RB: The fantasy MMO space is super saturated just because of the presence of Warcraft. Warcraft is a clean, well executed game that has a lot of social momentum at this point. That's a hard thing to counteract. Some of the games that have come out recently are good. I had a lot of fun playing Warhammer. I didn't play Conan. I heard it was fun though. I can't say why they haven't done better than they have. I would say they're just going up against a whole lot of social momentum, and you're going to have to be a lot better than the game that's already there to break that. You not only have to be as good as Warcraft, or whatever game anybody else happens to be playing, you have to be better than that, to make them abandon their character, abandon their several years of character development and all their friends may or may not come with them to the new game. It's a big wall to go up against. As we're seeing it's a lot more difficult than everyone anticipates.
VideoGamer.com: If I said to you there wouldn't be a World of Warcraft if there hadn't been EverQuest, how would you respond?
RB: Oh I think that's definitely true, and I think most of the guys at Blizzard would say that too. They had a comment at BlizzCon where somebody mentioned EverQuest and a few people in the crowd booed. I don't remember who was up there at the time, but they were like, hey you can't be knocking on the grandfathers there. I think it's definitely true. I don't know that Warcraft wouldn't have happened eventually but it definitely wouldn't have happened now if EverQuest hadn't been around. Perhaps it would have been a different game, not EverQuest, that was breaking that ground. But EverQuest did it and there's been a whole genre of games that leapt from that original spark there. So, completely true.
VideoGamer.com: Is there a feeling within the team of, I don't want to say jealousy, but a missed opportunity? Are you looking at Warcraft and thinking, god that could have been us?

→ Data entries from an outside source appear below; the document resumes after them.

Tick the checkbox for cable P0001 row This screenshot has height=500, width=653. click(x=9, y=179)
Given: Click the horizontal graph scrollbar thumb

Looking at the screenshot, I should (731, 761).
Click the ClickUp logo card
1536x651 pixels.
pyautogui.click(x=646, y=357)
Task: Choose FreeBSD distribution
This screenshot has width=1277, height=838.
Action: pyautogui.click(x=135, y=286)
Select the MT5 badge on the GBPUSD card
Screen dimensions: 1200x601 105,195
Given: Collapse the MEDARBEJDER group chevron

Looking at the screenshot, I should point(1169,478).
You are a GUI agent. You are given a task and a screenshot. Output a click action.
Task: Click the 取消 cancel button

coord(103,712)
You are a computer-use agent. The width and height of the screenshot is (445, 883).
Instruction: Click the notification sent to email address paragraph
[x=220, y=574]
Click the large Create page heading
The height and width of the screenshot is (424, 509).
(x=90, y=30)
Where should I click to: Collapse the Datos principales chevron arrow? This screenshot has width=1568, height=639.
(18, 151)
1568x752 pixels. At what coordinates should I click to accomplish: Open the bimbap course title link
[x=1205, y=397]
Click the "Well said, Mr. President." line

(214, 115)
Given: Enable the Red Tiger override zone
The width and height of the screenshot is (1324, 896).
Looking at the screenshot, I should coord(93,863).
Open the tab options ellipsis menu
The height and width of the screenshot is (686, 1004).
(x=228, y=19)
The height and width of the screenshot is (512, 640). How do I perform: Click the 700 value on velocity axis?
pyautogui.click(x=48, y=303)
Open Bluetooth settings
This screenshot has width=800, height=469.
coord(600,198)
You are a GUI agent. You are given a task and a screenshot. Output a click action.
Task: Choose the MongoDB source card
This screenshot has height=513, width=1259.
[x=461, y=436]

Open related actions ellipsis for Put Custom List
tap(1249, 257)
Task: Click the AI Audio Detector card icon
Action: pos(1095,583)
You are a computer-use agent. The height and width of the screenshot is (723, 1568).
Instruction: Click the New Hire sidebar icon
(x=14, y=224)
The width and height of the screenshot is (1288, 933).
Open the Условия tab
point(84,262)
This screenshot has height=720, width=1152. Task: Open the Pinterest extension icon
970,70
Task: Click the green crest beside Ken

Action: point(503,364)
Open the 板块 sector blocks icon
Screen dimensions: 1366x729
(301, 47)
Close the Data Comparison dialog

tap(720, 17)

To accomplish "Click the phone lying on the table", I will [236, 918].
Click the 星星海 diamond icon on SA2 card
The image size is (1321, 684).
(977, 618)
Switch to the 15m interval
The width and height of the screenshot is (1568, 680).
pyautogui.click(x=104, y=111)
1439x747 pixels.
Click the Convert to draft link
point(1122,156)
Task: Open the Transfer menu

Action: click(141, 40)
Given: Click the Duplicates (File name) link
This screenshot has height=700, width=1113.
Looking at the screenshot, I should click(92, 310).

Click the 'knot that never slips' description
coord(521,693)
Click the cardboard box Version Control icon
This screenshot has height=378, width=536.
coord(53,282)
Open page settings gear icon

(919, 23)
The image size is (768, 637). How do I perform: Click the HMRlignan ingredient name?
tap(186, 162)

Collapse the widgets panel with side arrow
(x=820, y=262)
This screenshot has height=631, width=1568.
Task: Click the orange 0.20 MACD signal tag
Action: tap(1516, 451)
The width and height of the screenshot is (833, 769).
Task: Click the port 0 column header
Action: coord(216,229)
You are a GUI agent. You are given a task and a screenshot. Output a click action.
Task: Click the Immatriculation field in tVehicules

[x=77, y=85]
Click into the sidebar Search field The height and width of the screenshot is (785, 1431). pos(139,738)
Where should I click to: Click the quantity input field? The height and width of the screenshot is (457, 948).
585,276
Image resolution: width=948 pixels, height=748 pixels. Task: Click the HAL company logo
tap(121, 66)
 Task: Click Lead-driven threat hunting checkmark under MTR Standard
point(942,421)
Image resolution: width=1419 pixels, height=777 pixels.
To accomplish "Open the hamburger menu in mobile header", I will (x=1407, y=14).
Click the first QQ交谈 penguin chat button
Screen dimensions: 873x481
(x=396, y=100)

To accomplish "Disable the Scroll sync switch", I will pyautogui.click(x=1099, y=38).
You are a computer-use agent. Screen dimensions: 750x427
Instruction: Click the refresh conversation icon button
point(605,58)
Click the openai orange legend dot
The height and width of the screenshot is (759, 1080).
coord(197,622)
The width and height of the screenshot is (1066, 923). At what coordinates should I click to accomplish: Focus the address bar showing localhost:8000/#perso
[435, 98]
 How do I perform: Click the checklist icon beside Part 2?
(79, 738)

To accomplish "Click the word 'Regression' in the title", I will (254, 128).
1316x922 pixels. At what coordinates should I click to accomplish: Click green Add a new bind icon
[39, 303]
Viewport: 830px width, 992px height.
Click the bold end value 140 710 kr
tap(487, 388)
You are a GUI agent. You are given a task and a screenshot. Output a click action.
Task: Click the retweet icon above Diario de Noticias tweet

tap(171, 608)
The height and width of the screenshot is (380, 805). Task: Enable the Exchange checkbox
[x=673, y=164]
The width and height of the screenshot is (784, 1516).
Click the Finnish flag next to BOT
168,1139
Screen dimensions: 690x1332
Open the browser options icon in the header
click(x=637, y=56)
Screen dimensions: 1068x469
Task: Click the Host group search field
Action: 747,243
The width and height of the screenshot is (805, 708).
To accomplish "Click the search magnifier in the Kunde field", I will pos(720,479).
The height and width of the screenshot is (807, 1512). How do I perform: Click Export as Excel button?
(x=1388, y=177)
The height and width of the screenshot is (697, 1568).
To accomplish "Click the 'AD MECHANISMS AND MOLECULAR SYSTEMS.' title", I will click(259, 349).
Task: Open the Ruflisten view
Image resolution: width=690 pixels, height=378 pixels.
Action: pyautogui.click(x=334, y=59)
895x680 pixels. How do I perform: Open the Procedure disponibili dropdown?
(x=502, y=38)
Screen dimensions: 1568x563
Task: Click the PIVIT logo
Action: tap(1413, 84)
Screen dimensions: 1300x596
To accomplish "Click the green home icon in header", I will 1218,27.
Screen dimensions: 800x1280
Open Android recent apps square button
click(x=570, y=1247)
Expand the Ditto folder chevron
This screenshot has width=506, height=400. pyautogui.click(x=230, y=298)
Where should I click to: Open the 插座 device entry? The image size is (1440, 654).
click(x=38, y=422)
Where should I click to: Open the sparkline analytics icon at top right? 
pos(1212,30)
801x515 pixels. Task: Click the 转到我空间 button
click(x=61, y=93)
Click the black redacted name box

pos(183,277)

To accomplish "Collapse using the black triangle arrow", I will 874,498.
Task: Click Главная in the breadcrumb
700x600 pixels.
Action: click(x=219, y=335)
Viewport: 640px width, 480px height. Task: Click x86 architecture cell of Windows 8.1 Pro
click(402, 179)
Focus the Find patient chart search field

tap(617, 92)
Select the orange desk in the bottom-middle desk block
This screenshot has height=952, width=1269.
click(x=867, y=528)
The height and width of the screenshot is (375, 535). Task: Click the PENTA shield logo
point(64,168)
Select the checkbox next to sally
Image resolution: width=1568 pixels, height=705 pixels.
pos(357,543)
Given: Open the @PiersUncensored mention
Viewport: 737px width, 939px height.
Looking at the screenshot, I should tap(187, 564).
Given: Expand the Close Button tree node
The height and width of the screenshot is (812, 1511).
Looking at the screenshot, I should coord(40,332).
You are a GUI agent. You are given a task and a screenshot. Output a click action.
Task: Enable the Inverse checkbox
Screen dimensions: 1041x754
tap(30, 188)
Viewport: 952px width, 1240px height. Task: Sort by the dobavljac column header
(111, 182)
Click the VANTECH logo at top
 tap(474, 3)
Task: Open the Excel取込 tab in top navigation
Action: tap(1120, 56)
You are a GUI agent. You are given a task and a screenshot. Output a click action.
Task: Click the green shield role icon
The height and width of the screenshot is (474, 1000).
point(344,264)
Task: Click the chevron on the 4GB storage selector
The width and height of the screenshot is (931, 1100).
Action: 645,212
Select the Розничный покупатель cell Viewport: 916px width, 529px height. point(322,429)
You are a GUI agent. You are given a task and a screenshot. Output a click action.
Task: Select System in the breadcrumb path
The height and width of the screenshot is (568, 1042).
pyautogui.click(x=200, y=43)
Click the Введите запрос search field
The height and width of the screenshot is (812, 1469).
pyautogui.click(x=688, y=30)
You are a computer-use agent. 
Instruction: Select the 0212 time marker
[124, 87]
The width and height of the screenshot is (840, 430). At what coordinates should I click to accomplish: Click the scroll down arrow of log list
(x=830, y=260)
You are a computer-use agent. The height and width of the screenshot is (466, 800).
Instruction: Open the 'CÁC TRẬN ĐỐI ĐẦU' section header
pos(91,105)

RB: Yes and no. We definitely had our day. EverQuest was top of the heap for years and years and years. Yes that's true to an extent, but it's so easy to look back with hindsight and see what we could have done along the way. We took some gambles with some games. Some of them played out, some of them didn't, and here we are. But I think we're still looking forward and we're trying to make the next big game after Warcraft, and hopefully we will do that. But when you see those giant numbers, it's hard not to be a little bit!
EverQuest is currently available for PC from Station.com.